Hull-House Incorporated

Hull-House Museum

I.  An Introduction


     Alan Trachtenberg's Incorporation of America outlines the major economic, social, and psychological changes that resulted from the turn of the century's industrial revolution. The subsequent massive mechanization of society left those in the lower echelons in its wake. A new class of vastly wealthy people was born, replacing a society in which only a moderate disparity had existed. Along with Gilded Age's greater socioeconomic gaps, came the advent of the corporation, a legal entity with preferential law on its side. Incorporation became a model for other institutions and a whole new wave of professionalization appeared. Trachtenberg looks specifically at Chicago, a city created by corporations and driven by financial construction. The huge underclass flooding Chicago looking for work found a lack of low cost housing and inadequate wages. Immigrant workers more and more became "the other," beings who needed to be Americanized.

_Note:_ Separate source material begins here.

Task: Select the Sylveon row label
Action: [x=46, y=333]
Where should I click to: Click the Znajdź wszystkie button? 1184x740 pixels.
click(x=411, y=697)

Hull-House sketch by resident Nora Hamilton    The first generation of educated upper class women in Chicago responded to this need. With societal norms dictating few career options for these women, some found that "with all their apparent leisure they had nothing to do" (Miller,418). Soon Hull-House was born. Jane Addams, along with Ellen Gates Star, started a unique home with twenty or so residents that attempted to offer not only food and shelter but also educational and cultural sustenance to those of the lower class. Addams and Star did not just start a settlement but contributed to (some would say invented) the professionalization of social work. In an attempt to raise the social class of its inhabitants, Hull-House sought to Americanize immigrants. This burgeoning field was one of few open to women, possibly because of its traditionally female role of caring for others. Hull-House not only sought to mold and "bettter" immigrant workers but to study them, formulate theories, furnish data for legislation, and publish its results. Hull-House was not another little sisters of charity (previous occupants of Hull-House) who offered God as a solution to social ills but an experiment in progressive theory offering education as a cure-all. Addams, the Abbott sisters, Sophonisba P. Breckinridge and her other fellow female cohorts worked closely with educational leader John Dewey and University of Chicago professors. Hull-House made a lasting impression on the field of social science, was a voice for those less fortunate and opened the gateway for women in the professional arena. Hull-House is not without its critics. Some call it a corrupt corporation that under the guise of social reform incorporated or assimilated immigrants into a manner of life deemed acceptable to Ms. Addams and those of her class.